— WHAT IS EXPECTED —
Return every entry exactly.

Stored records
•••
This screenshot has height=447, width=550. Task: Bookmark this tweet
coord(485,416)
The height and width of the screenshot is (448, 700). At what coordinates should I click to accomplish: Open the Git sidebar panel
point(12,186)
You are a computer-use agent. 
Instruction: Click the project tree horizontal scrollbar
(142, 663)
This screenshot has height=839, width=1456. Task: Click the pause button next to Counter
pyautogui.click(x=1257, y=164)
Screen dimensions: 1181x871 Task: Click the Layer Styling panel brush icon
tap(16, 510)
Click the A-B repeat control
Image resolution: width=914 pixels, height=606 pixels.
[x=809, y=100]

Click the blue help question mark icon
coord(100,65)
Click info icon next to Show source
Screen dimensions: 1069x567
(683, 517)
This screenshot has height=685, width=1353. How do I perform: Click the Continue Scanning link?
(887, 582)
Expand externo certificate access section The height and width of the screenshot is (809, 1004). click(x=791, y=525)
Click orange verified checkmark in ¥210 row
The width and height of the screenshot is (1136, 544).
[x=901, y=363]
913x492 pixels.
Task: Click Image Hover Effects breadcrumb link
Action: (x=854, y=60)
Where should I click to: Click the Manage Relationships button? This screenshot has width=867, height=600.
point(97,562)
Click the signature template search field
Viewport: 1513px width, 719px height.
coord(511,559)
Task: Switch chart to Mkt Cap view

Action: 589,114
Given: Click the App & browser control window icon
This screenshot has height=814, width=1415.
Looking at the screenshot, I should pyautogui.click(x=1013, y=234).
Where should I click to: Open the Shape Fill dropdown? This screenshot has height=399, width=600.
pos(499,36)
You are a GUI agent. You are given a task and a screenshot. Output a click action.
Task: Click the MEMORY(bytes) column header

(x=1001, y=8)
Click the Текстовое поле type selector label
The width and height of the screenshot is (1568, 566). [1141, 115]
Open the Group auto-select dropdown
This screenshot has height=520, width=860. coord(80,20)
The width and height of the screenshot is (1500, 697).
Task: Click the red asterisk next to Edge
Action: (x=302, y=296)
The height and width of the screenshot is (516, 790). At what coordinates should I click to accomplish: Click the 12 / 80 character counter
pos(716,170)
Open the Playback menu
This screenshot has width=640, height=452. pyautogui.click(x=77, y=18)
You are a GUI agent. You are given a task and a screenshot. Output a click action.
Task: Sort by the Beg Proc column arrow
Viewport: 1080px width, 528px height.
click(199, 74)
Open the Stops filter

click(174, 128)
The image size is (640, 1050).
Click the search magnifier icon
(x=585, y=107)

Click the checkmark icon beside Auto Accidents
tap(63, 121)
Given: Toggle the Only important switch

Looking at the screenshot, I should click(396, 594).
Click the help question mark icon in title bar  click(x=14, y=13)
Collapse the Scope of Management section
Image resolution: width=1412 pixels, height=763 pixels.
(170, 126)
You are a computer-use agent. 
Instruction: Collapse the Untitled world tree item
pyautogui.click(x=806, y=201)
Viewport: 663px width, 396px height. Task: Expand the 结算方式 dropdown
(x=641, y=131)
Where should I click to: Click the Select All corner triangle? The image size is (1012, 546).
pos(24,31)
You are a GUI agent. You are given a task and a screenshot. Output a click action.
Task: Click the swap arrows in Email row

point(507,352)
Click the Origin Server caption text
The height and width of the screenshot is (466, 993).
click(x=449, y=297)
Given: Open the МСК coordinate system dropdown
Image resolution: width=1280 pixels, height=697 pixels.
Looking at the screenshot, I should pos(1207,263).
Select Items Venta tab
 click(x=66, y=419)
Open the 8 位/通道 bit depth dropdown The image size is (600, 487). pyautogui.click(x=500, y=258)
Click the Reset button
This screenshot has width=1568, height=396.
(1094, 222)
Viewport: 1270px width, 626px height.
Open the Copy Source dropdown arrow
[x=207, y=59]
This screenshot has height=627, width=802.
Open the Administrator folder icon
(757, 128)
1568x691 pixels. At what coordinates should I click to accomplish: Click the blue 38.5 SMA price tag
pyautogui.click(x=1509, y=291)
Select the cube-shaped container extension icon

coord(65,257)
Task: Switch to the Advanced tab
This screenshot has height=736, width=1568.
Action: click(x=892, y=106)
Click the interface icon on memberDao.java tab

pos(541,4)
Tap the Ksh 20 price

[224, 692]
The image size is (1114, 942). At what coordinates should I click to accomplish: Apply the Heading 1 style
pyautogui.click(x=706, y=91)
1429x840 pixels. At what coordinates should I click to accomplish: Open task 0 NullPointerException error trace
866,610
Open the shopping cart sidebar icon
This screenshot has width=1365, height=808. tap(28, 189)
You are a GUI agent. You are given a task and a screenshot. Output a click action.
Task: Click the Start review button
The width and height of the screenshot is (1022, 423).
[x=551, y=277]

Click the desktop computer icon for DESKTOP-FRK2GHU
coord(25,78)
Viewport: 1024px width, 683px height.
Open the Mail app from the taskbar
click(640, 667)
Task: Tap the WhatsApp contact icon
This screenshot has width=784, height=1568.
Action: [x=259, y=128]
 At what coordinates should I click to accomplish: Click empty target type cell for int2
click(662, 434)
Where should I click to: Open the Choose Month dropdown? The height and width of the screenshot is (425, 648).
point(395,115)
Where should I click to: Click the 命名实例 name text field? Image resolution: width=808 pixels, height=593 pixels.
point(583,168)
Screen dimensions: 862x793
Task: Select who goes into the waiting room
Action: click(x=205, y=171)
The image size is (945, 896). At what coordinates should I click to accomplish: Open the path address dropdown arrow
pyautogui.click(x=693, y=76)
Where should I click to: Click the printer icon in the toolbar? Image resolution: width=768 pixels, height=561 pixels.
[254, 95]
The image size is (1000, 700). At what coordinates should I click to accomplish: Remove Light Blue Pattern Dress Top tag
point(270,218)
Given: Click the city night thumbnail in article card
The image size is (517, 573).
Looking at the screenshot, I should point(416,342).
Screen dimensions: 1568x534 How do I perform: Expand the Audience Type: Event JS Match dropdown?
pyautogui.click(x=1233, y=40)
•••
— TASK OUTPUT —
This screenshot has height=447, width=550. Task: Bookmark this tweet
coord(485,416)
The height and width of the screenshot is (448, 700). At what coordinates should I click to accomplish: Open the Git sidebar panel
point(12,186)
You are a computer-use agent. 
Instruction: Click the project tree horizontal scrollbar
(142, 663)
This screenshot has height=839, width=1456. Task: Click the pause button next to Counter
pyautogui.click(x=1257, y=164)
Screen dimensions: 1181x871 Task: Click the Layer Styling panel brush icon
tap(16, 510)
Click the A-B repeat control
Image resolution: width=914 pixels, height=606 pixels.
[x=809, y=100]

Click the blue help question mark icon
coord(100,65)
Click info icon next to Show source
Screen dimensions: 1069x567
(683, 517)
This screenshot has height=685, width=1353. How do I perform: Click the Continue Scanning link?
(887, 582)
Expand externo certificate access section The height and width of the screenshot is (809, 1004). click(x=791, y=525)
Click orange verified checkmark in ¥210 row
The width and height of the screenshot is (1136, 544).
[x=901, y=363]
913x492 pixels.
Task: Click Image Hover Effects breadcrumb link
Action: (x=854, y=60)
Where should I click to: Click the Manage Relationships button? This screenshot has width=867, height=600.
point(97,562)
Click the signature template search field
Viewport: 1513px width, 719px height.
coord(511,559)
Task: Switch chart to Mkt Cap view

Action: 589,114
Given: Click the App & browser control window icon
This screenshot has height=814, width=1415.
Looking at the screenshot, I should pyautogui.click(x=1013, y=234).
Where should I click to: Open the Shape Fill dropdown? This screenshot has height=399, width=600.
pos(499,36)
You are a GUI agent. You are given a task and a screenshot. Output a click action.
Task: Click the MEMORY(bytes) column header

(x=1001, y=8)
Click the Текстовое поле type selector label
The width and height of the screenshot is (1568, 566). [1141, 115]
Open the Group auto-select dropdown
This screenshot has height=520, width=860. coord(80,20)
The width and height of the screenshot is (1500, 697).
Task: Click the red asterisk next to Edge
Action: (x=302, y=296)
The height and width of the screenshot is (516, 790). At what coordinates should I click to accomplish: Click the 12 / 80 character counter
pos(716,170)
Open the Playback menu
This screenshot has width=640, height=452. pyautogui.click(x=77, y=18)
You are a GUI agent. You are given a task and a screenshot. Output a click action.
Task: Sort by the Beg Proc column arrow
Viewport: 1080px width, 528px height.
click(199, 74)
Open the Stops filter

click(174, 128)
The image size is (640, 1050).
Click the search magnifier icon
(x=585, y=107)

Click the checkmark icon beside Auto Accidents
tap(63, 121)
Given: Toggle the Only important switch

Looking at the screenshot, I should click(396, 594).
Click the help question mark icon in title bar  click(x=14, y=13)
Collapse the Scope of Management section
Image resolution: width=1412 pixels, height=763 pixels.
(170, 126)
You are a computer-use agent. 
Instruction: Collapse the Untitled world tree item
pyautogui.click(x=806, y=201)
Viewport: 663px width, 396px height. Task: Expand the 结算方式 dropdown
(x=641, y=131)
Where should I click to: Click the Select All corner triangle? The image size is (1012, 546).
pos(24,31)
You are a GUI agent. You are given a task and a screenshot. Output a click action.
Task: Click the swap arrows in Email row

point(507,352)
Click the Origin Server caption text
The height and width of the screenshot is (466, 993).
click(x=449, y=297)
Given: Open the МСК coordinate system dropdown
Image resolution: width=1280 pixels, height=697 pixels.
Looking at the screenshot, I should pos(1207,263).
Select Items Venta tab
 click(x=66, y=419)
Open the 8 位/通道 bit depth dropdown The image size is (600, 487). pyautogui.click(x=500, y=258)
Click the Reset button
This screenshot has width=1568, height=396.
(1094, 222)
Viewport: 1270px width, 626px height.
Open the Copy Source dropdown arrow
[x=207, y=59]
This screenshot has height=627, width=802.
Open the Administrator folder icon
(757, 128)
1568x691 pixels. At what coordinates should I click to accomplish: Click the blue 38.5 SMA price tag
pyautogui.click(x=1509, y=291)
Select the cube-shaped container extension icon

coord(65,257)
Task: Switch to the Advanced tab
This screenshot has height=736, width=1568.
Action: click(x=892, y=106)
Click the interface icon on memberDao.java tab

pos(541,4)
Tap the Ksh 20 price

[224, 692]
The image size is (1114, 942). At what coordinates should I click to accomplish: Apply the Heading 1 style
pyautogui.click(x=706, y=91)
1429x840 pixels. At what coordinates should I click to accomplish: Open task 0 NullPointerException error trace
866,610
Open the shopping cart sidebar icon
This screenshot has width=1365, height=808. tap(28, 189)
You are a GUI agent. You are given a task and a screenshot. Output a click action.
Task: Click the Start review button
The width and height of the screenshot is (1022, 423).
[x=551, y=277]

Click the desktop computer icon for DESKTOP-FRK2GHU
coord(25,78)
Viewport: 1024px width, 683px height.
Open the Mail app from the taskbar
click(640, 667)
Task: Tap the WhatsApp contact icon
This screenshot has width=784, height=1568.
Action: [x=259, y=128]
 At what coordinates should I click to accomplish: Click empty target type cell for int2
click(662, 434)
Where should I click to: Open the Choose Month dropdown? The height and width of the screenshot is (425, 648).
point(395,115)
Where should I click to: Click the 命名实例 name text field? Image resolution: width=808 pixels, height=593 pixels.
point(583,168)
Screen dimensions: 862x793
Task: Select who goes into the waiting room
Action: click(x=205, y=171)
The image size is (945, 896). At what coordinates should I click to accomplish: Open the path address dropdown arrow
pyautogui.click(x=693, y=76)
Where should I click to: Click the printer icon in the toolbar? Image resolution: width=768 pixels, height=561 pixels.
[254, 95]
The image size is (1000, 700). At what coordinates should I click to accomplish: Remove Light Blue Pattern Dress Top tag
point(270,218)
Given: Click the city night thumbnail in article card
The image size is (517, 573).
Looking at the screenshot, I should point(416,342).
Screen dimensions: 1568x534 How do I perform: Expand the Audience Type: Event JS Match dropdown?
pyautogui.click(x=1233, y=40)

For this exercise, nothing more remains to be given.